Try calling fflush(stdout) after the fwrite().
This all really depends on your definition of slow in this context.
All printing is fairly slow, although iostreams are really slow for printing.
Your best bet would be to use printf, something along the lines of:
printf("%c%c%c%c%c%c%c%c%c\n", matrix[0][0], matrix[0][1], matrix[0][2], matrix[1][0],
matrix[1][1], matrix[1][2], matrix[2][0], matrix[2][1], matrix[2][2]);
As everyone has pointed out IO in tight inner loop is expensive. I have normally ended up doing conditional cout of Matrix based on some criteria when required to debug it.

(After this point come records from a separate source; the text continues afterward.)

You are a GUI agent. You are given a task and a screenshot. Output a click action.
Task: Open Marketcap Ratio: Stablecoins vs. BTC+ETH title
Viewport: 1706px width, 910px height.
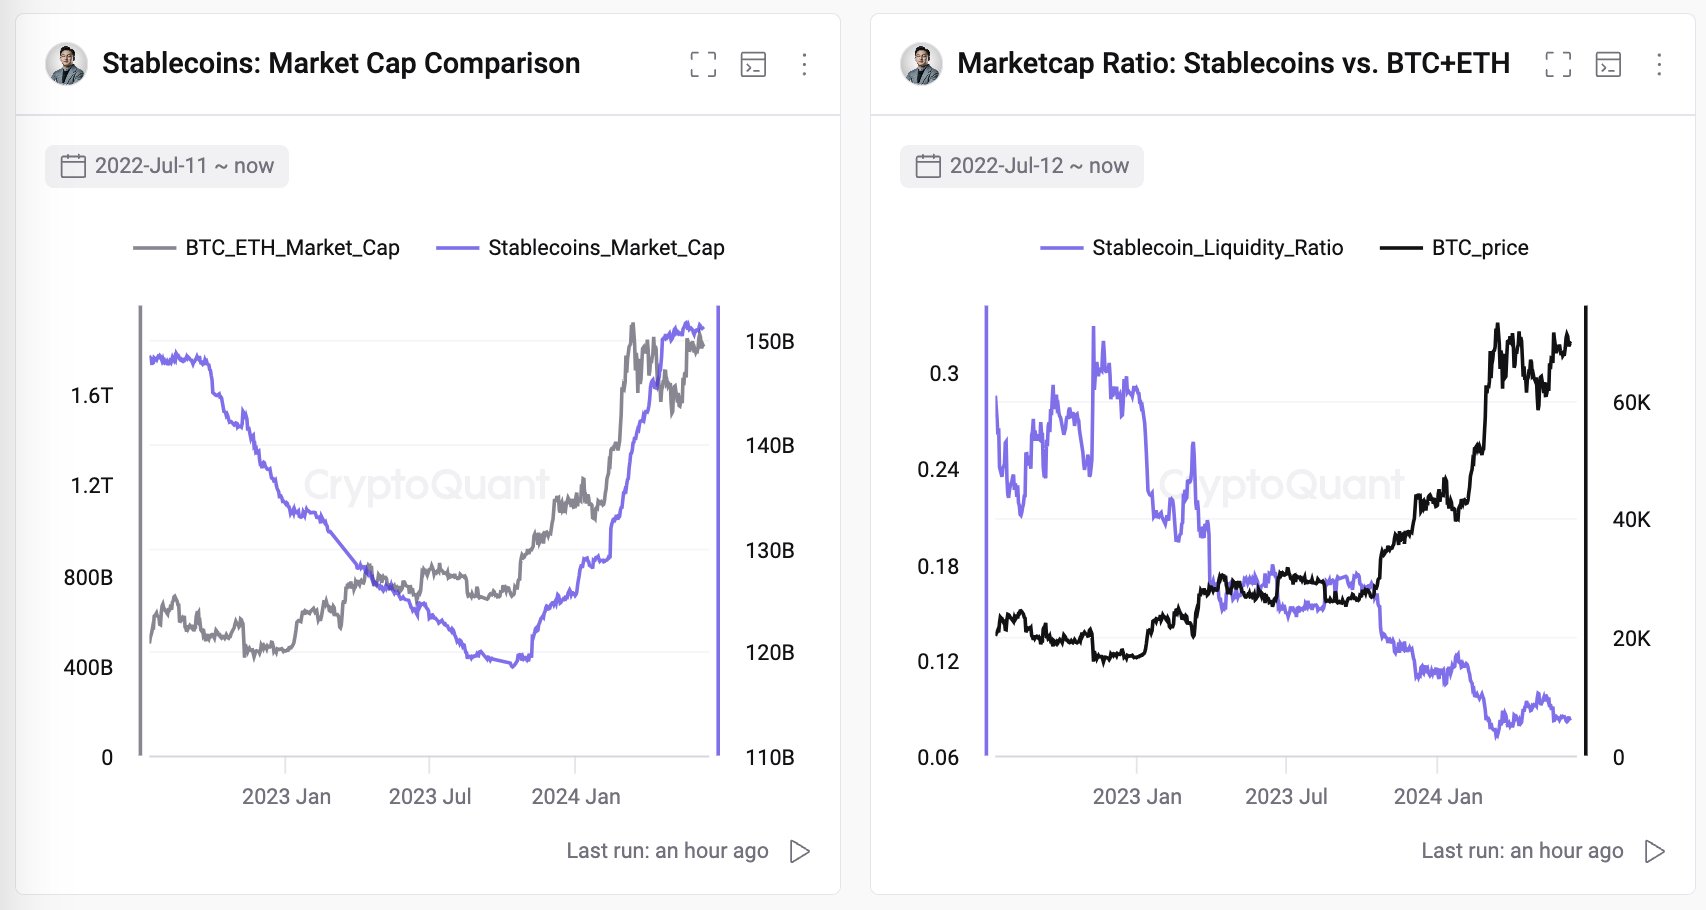click(x=1233, y=64)
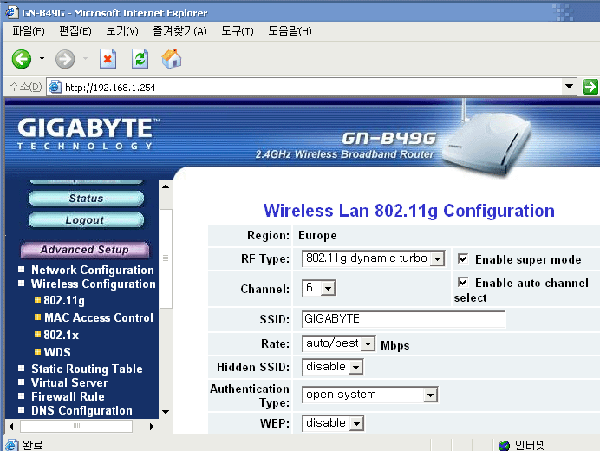Screen dimensions: 600x451
Task: Toggle the Enable super mode checkbox
Action: tap(463, 259)
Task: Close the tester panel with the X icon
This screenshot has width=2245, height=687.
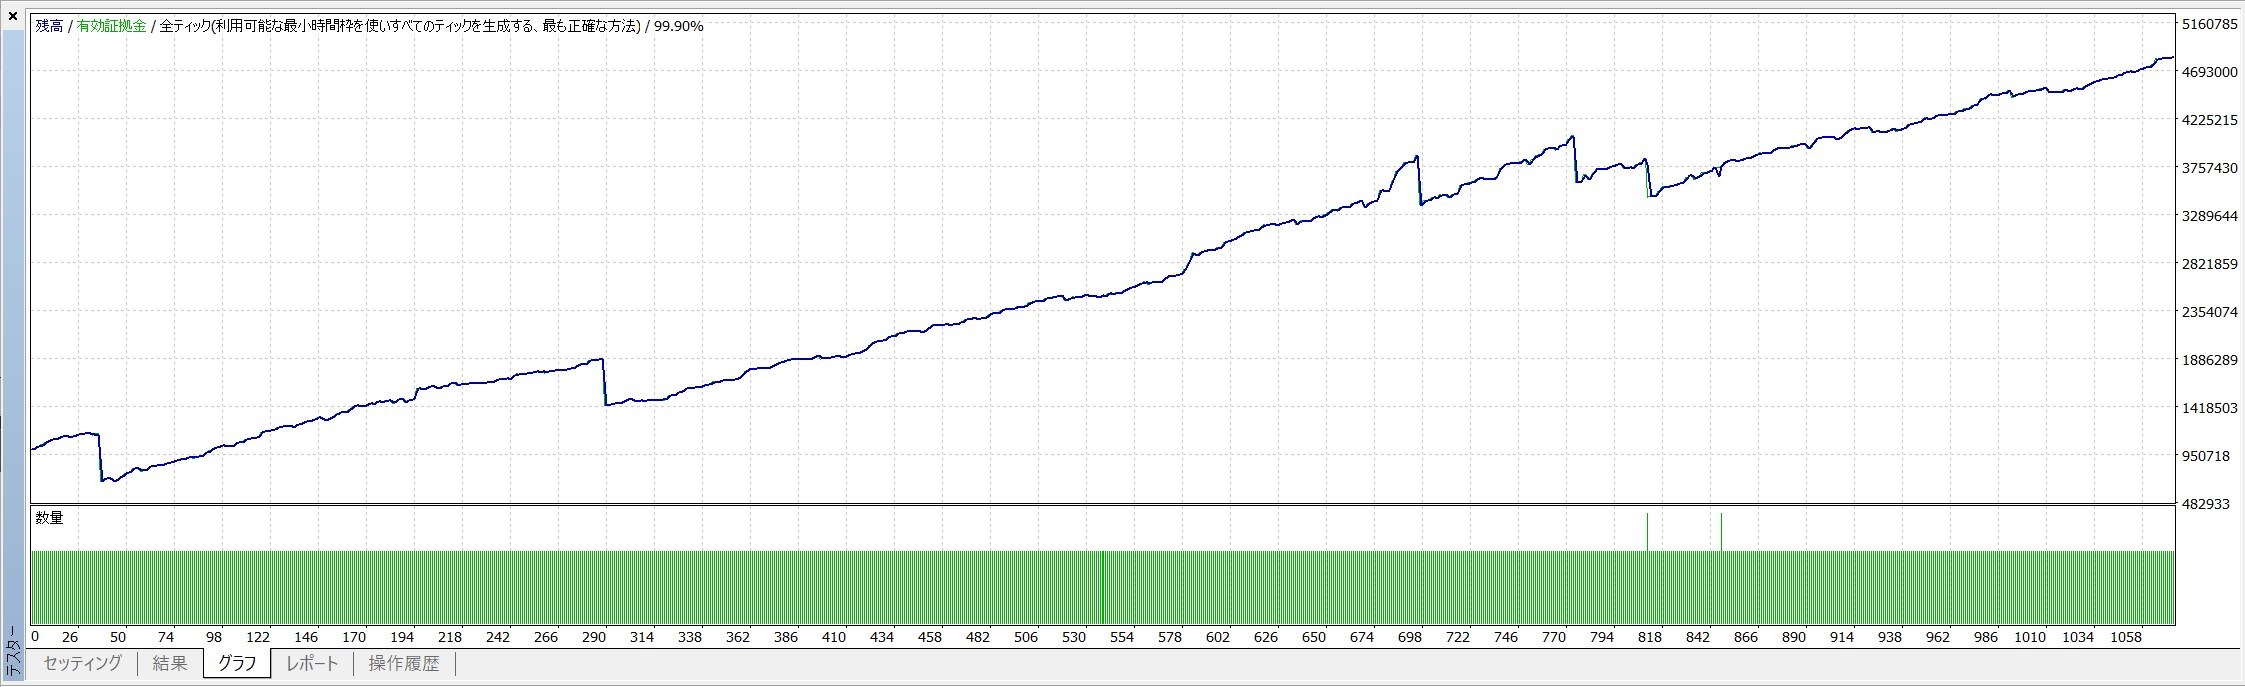Action: (13, 16)
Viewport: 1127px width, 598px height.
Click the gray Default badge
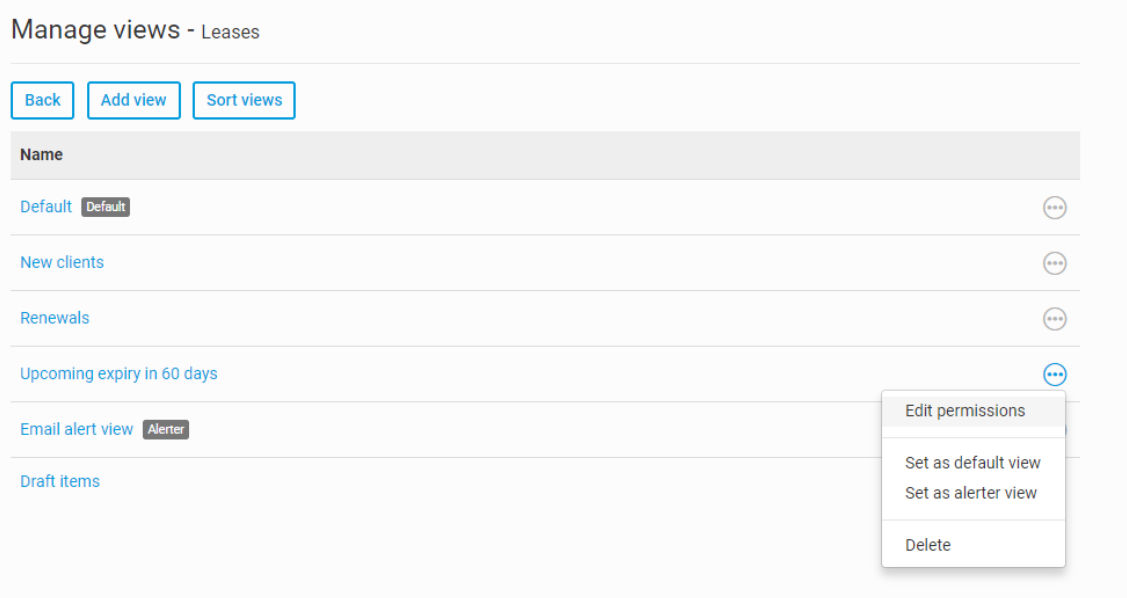tap(106, 207)
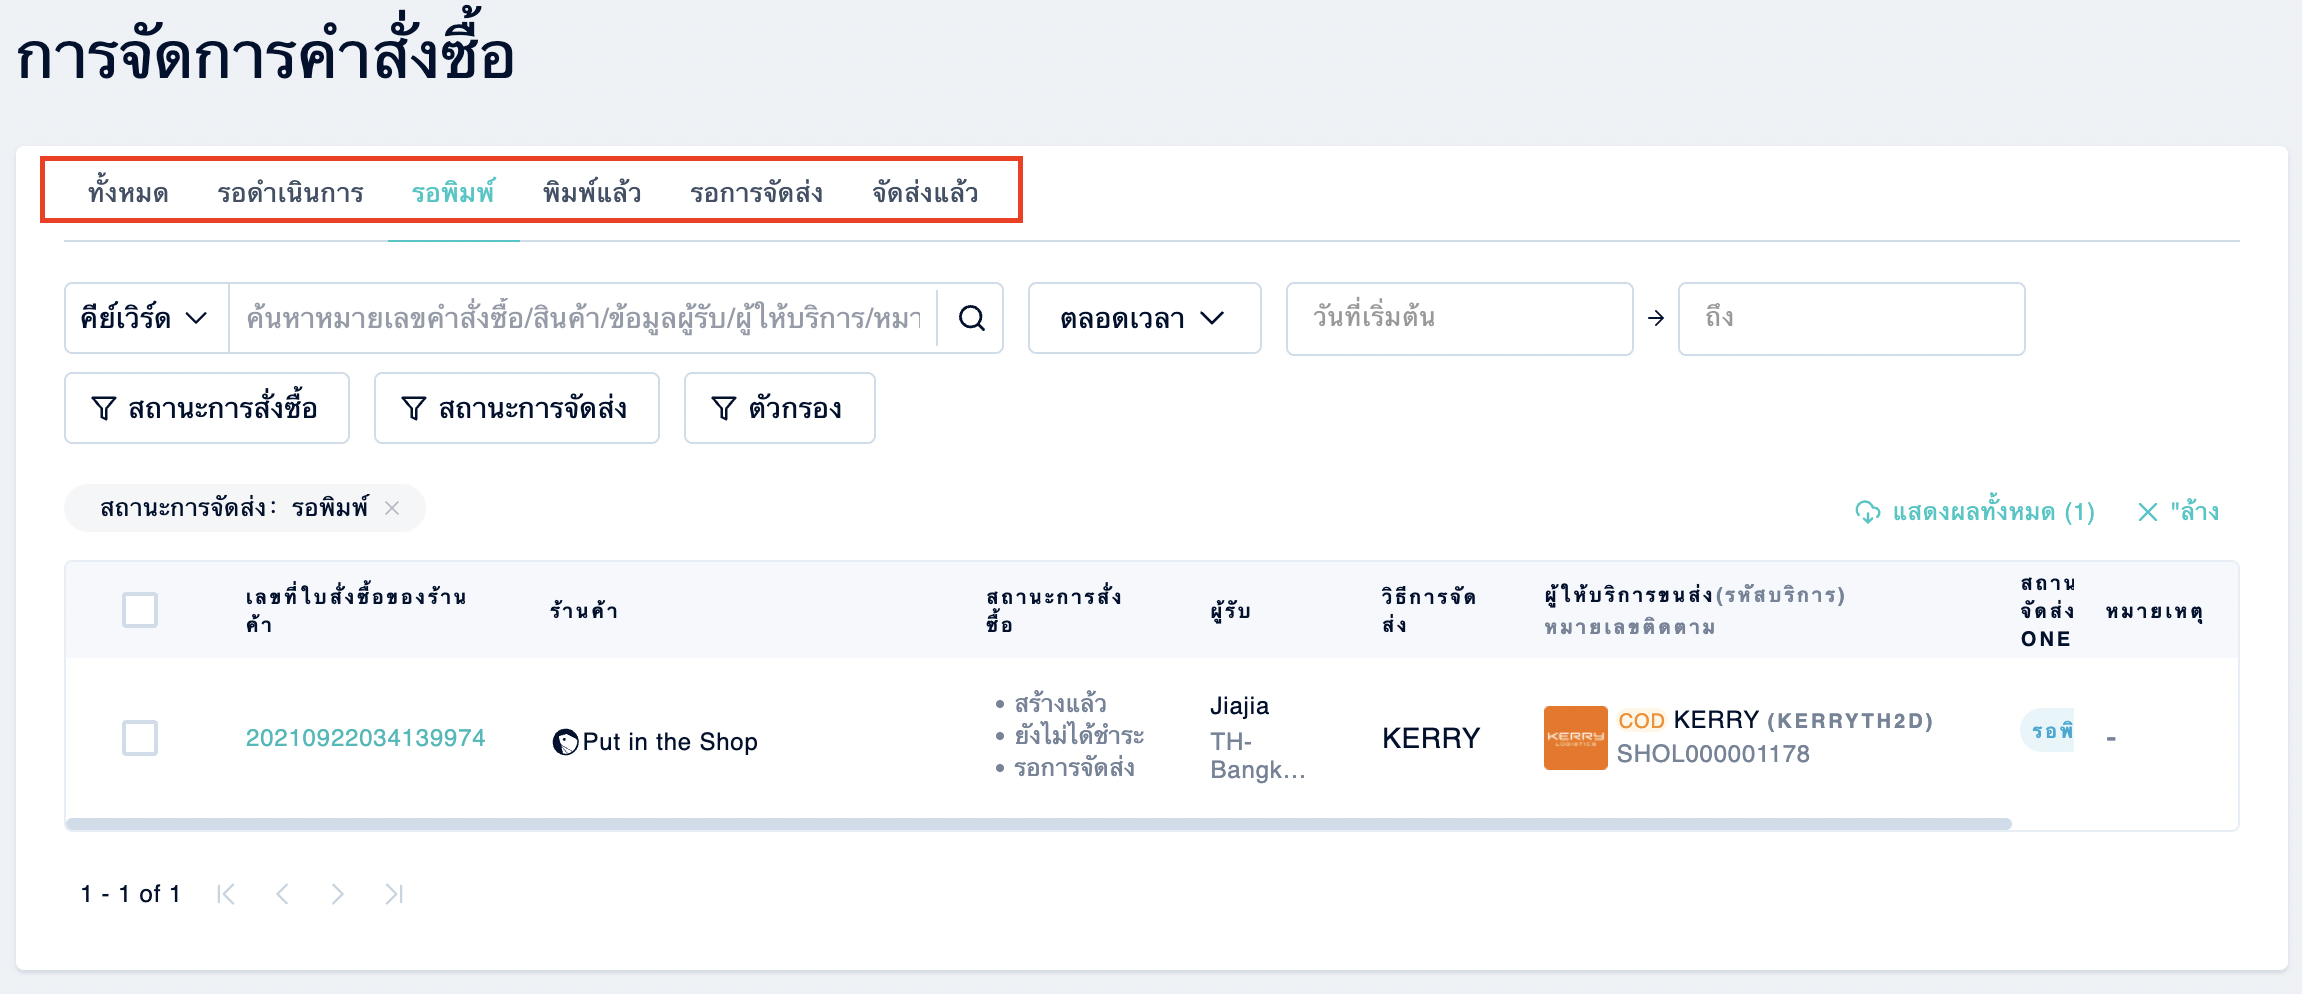Toggle the select-all checkbox in table header
2302x994 pixels.
pos(140,610)
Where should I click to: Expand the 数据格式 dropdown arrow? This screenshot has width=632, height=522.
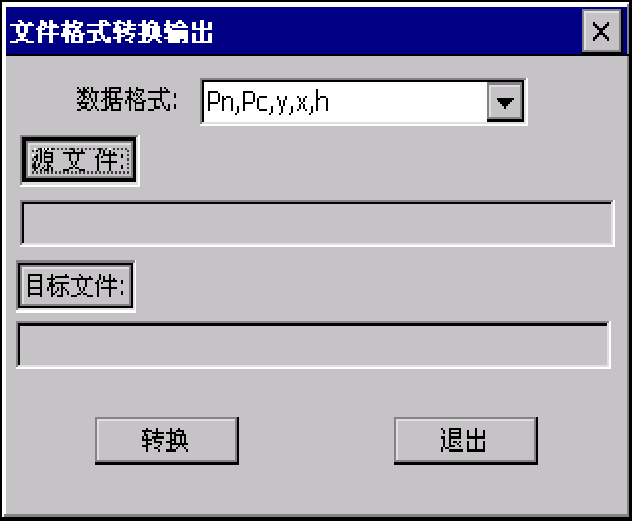(505, 102)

If your app is console app then try redirecting it to a file, it will be lot faster than doing console refreshes. e.g app.exe > matrixDump.txt
What's wrong with:
fwrite(matrix,1,9,stdout);
both the one and the two dimensional arrays take up the same memory.
Try running the program twice. Once with output and once without. You will notice that overall, the one without the io is the fastest. Also, you could fork the process (or create a thread), one writing to a file(stdout), and one doing the operations.
So first, don't print on every entry. Basically what i am saying is do not do like that.
for(int i = 0; i<100; i++){
printf("Your stuff");
}
instead allocate a buffer either on stack or on heap, and store you infomration there and then just throw this bufffer into stdout, just liek that
char *buffer = malloc(sizeof(100));
for(int i = 100; i<100; i++){
char[i] = 1; //your 8 byte value goes here
}
//once you are done print it to a ocnsole with
write(1, buffer, 100);
but in your case, just use write(1, temp, 9);
I am pretty sure you can increase the output performance by increasing the buffer size. So you have less fwrite calls. write might be faster but I am not sure. Just try this:
❯ yes | dd of=/dev/null count=1000000
1000000+0 records in
1000000+0 records out
512000000 bytes (512 MB, 488 MiB) copied, 2.18338 s, 234 MB/s
vs
> yes | dd of=/dev/null count=100000 bs=50KB iflag=fullblock
100000+0 records in
100000+0 records out
5000000000 bytes (5.0 GB, 4.7 GiB) copied, 2.63986 s, 1.9 GB/s
The same applies to your code. Some tests during the last days show that probably good buffer sizes are around 1 << 12 (=4096) and 1<<16 (=65535) bytes.
You can simply:
std::cout << temp;
printf is more C-Style.
Yet, IO operations are costly, so use them wisely.